KFTC’s paid media is part of a campaign supported by a broad coalition of groups to pass a package of related bills through Congress in 2020. The groups are calling on Congress to:

• Restore funding for the Black Lung Disability Trust Fund for the next ten years to protect essential benefits for miners with black lung disease and their families (H.R. 3876 and S. 3172);

• Pass the RECLAIM Act to invest $1 billion over the next five years in creating good jobs while cleaning up abandoned mine sites and polluted waterways (H.R. 2156);

• Reauthorize the Abandoned Mine Land (AML) Program, which requires coal companies to pay into the fund used to reclaim old mine sites and polluted waterways (H.R. 4248).

“We’ve already seen some results,” said Jimmy Moore, President of the Southeast Kentucky Black Lung Association. “I do believe that the one-year extension of the black lung fee which Congress passed last December was a result of all the work we’ve put in. But a one-year fix is a political thing. It doesn’t solve the serious problems facing the Black Lung Disability Trust Fund. So, we’ll just continue to fight.”

Currently, the bills supported by this campaign for are moving forward in the U.S. House, with some support from Kentucky’s congressional delegation. Rep. Hal Rogers (R-KY5) and Rep. Brett Guthrie (R-KY2) are co-sponsors of the RECLAIM Act, while Congressman John Yarmuth (D-KY3) is a co-sponsor of both the RECLAIM Act and the Black Lung bill.

The House Natural Resources Committee voted to advance the AML Reauthorization bill on Jan. 15. With that, all three House bills are now ready for a vote on the House Floor and may be rolled into a single bill before a vote to send them on to the Senate.

● Records:
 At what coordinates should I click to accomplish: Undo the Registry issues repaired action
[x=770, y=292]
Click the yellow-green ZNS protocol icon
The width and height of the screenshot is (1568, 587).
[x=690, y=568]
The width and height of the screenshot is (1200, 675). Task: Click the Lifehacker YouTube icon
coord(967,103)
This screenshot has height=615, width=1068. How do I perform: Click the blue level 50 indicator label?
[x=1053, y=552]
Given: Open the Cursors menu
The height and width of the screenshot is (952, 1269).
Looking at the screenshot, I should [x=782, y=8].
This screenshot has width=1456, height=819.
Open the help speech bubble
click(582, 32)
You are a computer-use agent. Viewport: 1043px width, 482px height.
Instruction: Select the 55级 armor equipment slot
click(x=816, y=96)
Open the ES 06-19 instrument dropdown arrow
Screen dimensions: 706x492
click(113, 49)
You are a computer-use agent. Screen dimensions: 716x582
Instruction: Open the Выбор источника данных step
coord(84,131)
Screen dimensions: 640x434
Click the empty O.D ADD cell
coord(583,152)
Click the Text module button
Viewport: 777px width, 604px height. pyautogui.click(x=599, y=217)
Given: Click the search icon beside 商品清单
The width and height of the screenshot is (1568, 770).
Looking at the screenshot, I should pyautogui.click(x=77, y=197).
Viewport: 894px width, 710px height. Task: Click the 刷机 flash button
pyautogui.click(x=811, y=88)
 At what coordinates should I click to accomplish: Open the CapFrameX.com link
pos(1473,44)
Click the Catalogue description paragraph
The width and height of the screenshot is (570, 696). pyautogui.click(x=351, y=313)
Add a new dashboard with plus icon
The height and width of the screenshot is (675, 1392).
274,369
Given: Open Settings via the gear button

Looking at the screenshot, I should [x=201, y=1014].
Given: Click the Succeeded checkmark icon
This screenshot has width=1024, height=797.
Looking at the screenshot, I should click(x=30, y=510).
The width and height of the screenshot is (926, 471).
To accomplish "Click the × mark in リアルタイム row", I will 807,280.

● Problem description: List every bill number cited in the text on the black lung and mine cleanup campaign.

● Result of this exercise: H.R. 3876, S. 3172, H.R. 2156, H.R. 4248